EXERCISE DIRECTIONS: Go through the records below and restate each one word for word.

DATA EXCERPTS:
____
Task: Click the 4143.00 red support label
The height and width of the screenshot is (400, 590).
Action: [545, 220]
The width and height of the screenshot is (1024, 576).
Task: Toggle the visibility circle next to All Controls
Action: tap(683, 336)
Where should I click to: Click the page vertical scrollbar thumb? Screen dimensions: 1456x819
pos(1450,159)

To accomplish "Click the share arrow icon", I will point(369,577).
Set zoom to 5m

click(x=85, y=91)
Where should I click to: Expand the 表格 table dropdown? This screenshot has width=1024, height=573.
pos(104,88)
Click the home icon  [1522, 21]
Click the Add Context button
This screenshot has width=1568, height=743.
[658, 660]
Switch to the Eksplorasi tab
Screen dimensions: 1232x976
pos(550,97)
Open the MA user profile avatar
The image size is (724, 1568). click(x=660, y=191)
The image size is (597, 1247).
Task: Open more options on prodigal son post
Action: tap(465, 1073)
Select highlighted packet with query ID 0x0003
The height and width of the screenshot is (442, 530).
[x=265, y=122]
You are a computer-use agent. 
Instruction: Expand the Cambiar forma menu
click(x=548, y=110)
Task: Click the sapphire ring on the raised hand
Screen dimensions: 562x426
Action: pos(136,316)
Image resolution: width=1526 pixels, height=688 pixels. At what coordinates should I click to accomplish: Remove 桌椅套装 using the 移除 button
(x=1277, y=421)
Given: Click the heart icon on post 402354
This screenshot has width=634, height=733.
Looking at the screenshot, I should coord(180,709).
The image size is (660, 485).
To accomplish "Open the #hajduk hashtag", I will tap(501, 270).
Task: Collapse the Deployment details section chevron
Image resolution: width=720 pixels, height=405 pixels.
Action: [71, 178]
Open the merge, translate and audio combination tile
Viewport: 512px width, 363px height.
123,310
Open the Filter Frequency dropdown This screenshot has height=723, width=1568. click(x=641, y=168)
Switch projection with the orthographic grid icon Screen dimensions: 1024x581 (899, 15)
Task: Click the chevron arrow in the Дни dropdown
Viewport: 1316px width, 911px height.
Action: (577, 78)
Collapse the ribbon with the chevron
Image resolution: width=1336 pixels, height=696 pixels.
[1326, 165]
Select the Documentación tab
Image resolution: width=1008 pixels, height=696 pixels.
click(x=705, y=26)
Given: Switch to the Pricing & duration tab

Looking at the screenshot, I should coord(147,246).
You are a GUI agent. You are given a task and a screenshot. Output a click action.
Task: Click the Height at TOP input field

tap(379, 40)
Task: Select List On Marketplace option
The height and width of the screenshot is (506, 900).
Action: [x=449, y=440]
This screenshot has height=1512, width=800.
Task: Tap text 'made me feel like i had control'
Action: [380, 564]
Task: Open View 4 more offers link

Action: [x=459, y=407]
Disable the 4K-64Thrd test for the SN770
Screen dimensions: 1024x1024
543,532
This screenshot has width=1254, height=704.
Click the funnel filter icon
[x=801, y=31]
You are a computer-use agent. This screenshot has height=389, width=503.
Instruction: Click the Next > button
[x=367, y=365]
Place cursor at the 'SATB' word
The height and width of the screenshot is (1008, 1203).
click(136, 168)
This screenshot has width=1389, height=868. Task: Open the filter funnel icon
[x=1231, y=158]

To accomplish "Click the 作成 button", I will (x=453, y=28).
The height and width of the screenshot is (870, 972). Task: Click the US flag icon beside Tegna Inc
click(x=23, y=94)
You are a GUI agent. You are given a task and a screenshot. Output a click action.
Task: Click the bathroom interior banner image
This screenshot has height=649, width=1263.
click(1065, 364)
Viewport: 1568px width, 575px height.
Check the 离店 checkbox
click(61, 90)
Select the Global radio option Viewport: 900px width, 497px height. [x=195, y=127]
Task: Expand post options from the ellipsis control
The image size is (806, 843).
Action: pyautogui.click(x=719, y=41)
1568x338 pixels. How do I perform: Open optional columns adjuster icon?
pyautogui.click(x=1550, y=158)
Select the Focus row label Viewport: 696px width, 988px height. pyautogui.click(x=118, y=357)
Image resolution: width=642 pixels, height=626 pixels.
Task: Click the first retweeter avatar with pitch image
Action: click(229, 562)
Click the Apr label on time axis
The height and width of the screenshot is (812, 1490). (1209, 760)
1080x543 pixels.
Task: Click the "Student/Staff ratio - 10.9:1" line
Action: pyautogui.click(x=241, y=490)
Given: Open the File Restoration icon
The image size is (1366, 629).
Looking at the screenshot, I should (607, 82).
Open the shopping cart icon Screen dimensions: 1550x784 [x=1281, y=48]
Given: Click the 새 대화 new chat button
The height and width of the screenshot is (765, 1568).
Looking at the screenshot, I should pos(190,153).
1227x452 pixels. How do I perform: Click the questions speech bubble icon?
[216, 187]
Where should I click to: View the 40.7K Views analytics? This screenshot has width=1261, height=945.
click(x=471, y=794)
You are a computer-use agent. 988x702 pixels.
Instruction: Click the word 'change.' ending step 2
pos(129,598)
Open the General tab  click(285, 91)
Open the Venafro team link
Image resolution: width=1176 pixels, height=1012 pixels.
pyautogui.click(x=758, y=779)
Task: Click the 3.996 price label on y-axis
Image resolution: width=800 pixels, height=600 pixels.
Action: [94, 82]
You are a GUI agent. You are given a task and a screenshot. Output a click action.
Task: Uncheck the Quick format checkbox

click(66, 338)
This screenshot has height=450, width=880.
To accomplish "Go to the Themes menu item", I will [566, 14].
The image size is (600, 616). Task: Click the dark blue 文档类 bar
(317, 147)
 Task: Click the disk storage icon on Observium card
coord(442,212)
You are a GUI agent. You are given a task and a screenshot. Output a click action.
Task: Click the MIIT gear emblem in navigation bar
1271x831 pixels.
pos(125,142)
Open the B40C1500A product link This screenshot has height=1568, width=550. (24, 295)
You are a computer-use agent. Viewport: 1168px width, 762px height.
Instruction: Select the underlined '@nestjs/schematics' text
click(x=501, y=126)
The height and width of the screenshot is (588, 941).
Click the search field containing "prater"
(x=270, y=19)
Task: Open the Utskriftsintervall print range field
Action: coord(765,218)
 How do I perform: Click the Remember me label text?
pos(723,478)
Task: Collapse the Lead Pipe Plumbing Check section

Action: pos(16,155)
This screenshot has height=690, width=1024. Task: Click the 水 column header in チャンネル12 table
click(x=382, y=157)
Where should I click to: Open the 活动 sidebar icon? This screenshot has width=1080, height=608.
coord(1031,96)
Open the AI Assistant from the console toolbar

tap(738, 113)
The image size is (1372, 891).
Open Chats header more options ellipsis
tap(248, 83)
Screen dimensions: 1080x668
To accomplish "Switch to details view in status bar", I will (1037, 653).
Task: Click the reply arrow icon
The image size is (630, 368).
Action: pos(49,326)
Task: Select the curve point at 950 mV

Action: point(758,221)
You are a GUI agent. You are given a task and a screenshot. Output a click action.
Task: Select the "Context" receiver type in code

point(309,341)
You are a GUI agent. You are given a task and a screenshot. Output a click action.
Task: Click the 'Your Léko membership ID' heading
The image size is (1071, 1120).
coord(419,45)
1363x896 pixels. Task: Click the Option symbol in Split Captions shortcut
____
ANSWER TO THIS EXERCISE:
Task: Click the 4143.00 red support label
The height and width of the screenshot is (400, 590).
Action: [545, 220]
The width and height of the screenshot is (1024, 576).
Task: Toggle the visibility circle next to All Controls
Action: tap(683, 336)
Where should I click to: Click the page vertical scrollbar thumb? Screen dimensions: 1456x819
pos(1450,159)

To accomplish "Click the share arrow icon", I will point(369,577).
Set zoom to 5m

click(x=85, y=91)
Where should I click to: Expand the 表格 table dropdown? This screenshot has width=1024, height=573.
pos(104,88)
Click the home icon  [1522, 21]
Click the Add Context button
This screenshot has width=1568, height=743.
[658, 660]
Switch to the Eksplorasi tab
Screen dimensions: 1232x976
pos(550,97)
Open the MA user profile avatar
The image size is (724, 1568). click(x=660, y=191)
The image size is (597, 1247).
Task: Open more options on prodigal son post
Action: tap(465, 1073)
Select highlighted packet with query ID 0x0003
The height and width of the screenshot is (442, 530).
[x=265, y=122]
You are a computer-use agent. 
Instruction: Expand the Cambiar forma menu
click(x=548, y=110)
Task: Click the sapphire ring on the raised hand
Screen dimensions: 562x426
Action: pos(136,316)
Image resolution: width=1526 pixels, height=688 pixels. At what coordinates should I click to accomplish: Remove 桌椅套装 using the 移除 button
(x=1277, y=421)
Given: Click the heart icon on post 402354
This screenshot has width=634, height=733.
Looking at the screenshot, I should coord(180,709).
The image size is (660, 485).
To accomplish "Open the #hajduk hashtag", I will tap(501, 270).
Task: Collapse the Deployment details section chevron
Image resolution: width=720 pixels, height=405 pixels.
Action: [71, 178]
Open the merge, translate and audio combination tile
Viewport: 512px width, 363px height.
123,310
Open the Filter Frequency dropdown This screenshot has height=723, width=1568. click(x=641, y=168)
Switch projection with the orthographic grid icon Screen dimensions: 1024x581 (899, 15)
Task: Click the chevron arrow in the Дни dropdown
Viewport: 1316px width, 911px height.
Action: (577, 78)
Collapse the ribbon with the chevron
Image resolution: width=1336 pixels, height=696 pixels.
[1326, 165]
Select the Documentación tab
Image resolution: width=1008 pixels, height=696 pixels.
click(x=705, y=26)
Given: Switch to the Pricing & duration tab

Looking at the screenshot, I should coord(147,246).
You are a GUI agent. You are given a task and a screenshot. Output a click action.
Task: Click the Height at TOP input field

tap(379, 40)
Task: Select List On Marketplace option
The height and width of the screenshot is (506, 900).
Action: [x=449, y=440]
This screenshot has height=1512, width=800.
Task: Tap text 'made me feel like i had control'
Action: [380, 564]
Task: Open View 4 more offers link

Action: [x=459, y=407]
Disable the 4K-64Thrd test for the SN770
Screen dimensions: 1024x1024
543,532
This screenshot has width=1254, height=704.
Click the funnel filter icon
[x=801, y=31]
You are a computer-use agent. This screenshot has height=389, width=503.
Instruction: Click the Next > button
[x=367, y=365]
Place cursor at the 'SATB' word
The height and width of the screenshot is (1008, 1203).
click(136, 168)
This screenshot has width=1389, height=868. Task: Open the filter funnel icon
[x=1231, y=158]

To accomplish "Click the 作成 button", I will (x=453, y=28).
The height and width of the screenshot is (870, 972). Task: Click the US flag icon beside Tegna Inc
click(x=23, y=94)
You are a GUI agent. You are given a task and a screenshot. Output a click action.
Task: Click the bathroom interior banner image
This screenshot has height=649, width=1263.
click(1065, 364)
Viewport: 1568px width, 575px height.
Check the 离店 checkbox
click(61, 90)
Select the Global radio option Viewport: 900px width, 497px height. [x=195, y=127]
Task: Expand post options from the ellipsis control
The image size is (806, 843).
Action: pyautogui.click(x=719, y=41)
1568x338 pixels. How do I perform: Open optional columns adjuster icon?
pyautogui.click(x=1550, y=158)
Select the Focus row label Viewport: 696px width, 988px height. pyautogui.click(x=118, y=357)
Image resolution: width=642 pixels, height=626 pixels.
Task: Click the first retweeter avatar with pitch image
Action: click(229, 562)
Click the Apr label on time axis
The height and width of the screenshot is (812, 1490). (1209, 760)
1080x543 pixels.
Task: Click the "Student/Staff ratio - 10.9:1" line
Action: pyautogui.click(x=241, y=490)
Given: Open the File Restoration icon
The image size is (1366, 629).
Looking at the screenshot, I should (607, 82).
Open the shopping cart icon Screen dimensions: 1550x784 [x=1281, y=48]
Given: Click the 새 대화 new chat button
The height and width of the screenshot is (765, 1568).
Looking at the screenshot, I should pos(190,153).
1227x452 pixels. How do I perform: Click the questions speech bubble icon?
[216, 187]
Where should I click to: View the 40.7K Views analytics? This screenshot has width=1261, height=945.
click(x=471, y=794)
You are a computer-use agent. 988x702 pixels.
Instruction: Click the word 'change.' ending step 2
pos(129,598)
Open the General tab  click(285, 91)
Open the Venafro team link
Image resolution: width=1176 pixels, height=1012 pixels.
pyautogui.click(x=758, y=779)
Task: Click the 3.996 price label on y-axis
Image resolution: width=800 pixels, height=600 pixels.
Action: [94, 82]
You are a GUI agent. You are given a task and a screenshot. Output a click action.
Task: Uncheck the Quick format checkbox

click(66, 338)
This screenshot has height=450, width=880.
To accomplish "Go to the Themes menu item", I will [566, 14].
The image size is (600, 616). Task: Click the dark blue 文档类 bar
(317, 147)
 Task: Click the disk storage icon on Observium card
coord(442,212)
You are a GUI agent. You are given a task and a screenshot. Output a click action.
Task: Click the MIIT gear emblem in navigation bar
1271x831 pixels.
pos(125,142)
Open the B40C1500A product link This screenshot has height=1568, width=550. (24, 295)
You are a computer-use agent. Viewport: 1168px width, 762px height.
Instruction: Select the underlined '@nestjs/schematics' text
click(x=501, y=126)
The height and width of the screenshot is (588, 941).
Click the search field containing "prater"
(x=270, y=19)
Task: Open the Utskriftsintervall print range field
Action: coord(765,218)
 How do I perform: Click the Remember me label text?
pos(723,478)
Task: Collapse the Lead Pipe Plumbing Check section

Action: pos(16,155)
This screenshot has height=690, width=1024. Task: Click the 水 column header in チャンネル12 table
click(x=382, y=157)
Where should I click to: Open the 活动 sidebar icon? This screenshot has width=1080, height=608.
coord(1031,96)
Open the AI Assistant from the console toolbar

tap(738, 113)
The image size is (1372, 891).
Open Chats header more options ellipsis
tap(248, 83)
Screen dimensions: 1080x668
To accomplish "Switch to details view in status bar", I will (1037, 653).
Task: Click the reply arrow icon
The image size is (630, 368).
Action: pos(49,326)
Task: Select the curve point at 950 mV

Action: point(758,221)
You are a GUI agent. You are given a task and a screenshot. Output a click action.
Task: Select the "Context" receiver type in code

point(309,341)
You are a GUI agent. You are given a task and a screenshot. Output a click action.
Task: Click the 'Your Léko membership ID' heading
The image size is (1071, 1120).
coord(419,45)
1363x896 pixels. Task: Click the Option symbol in Split Captions shortcut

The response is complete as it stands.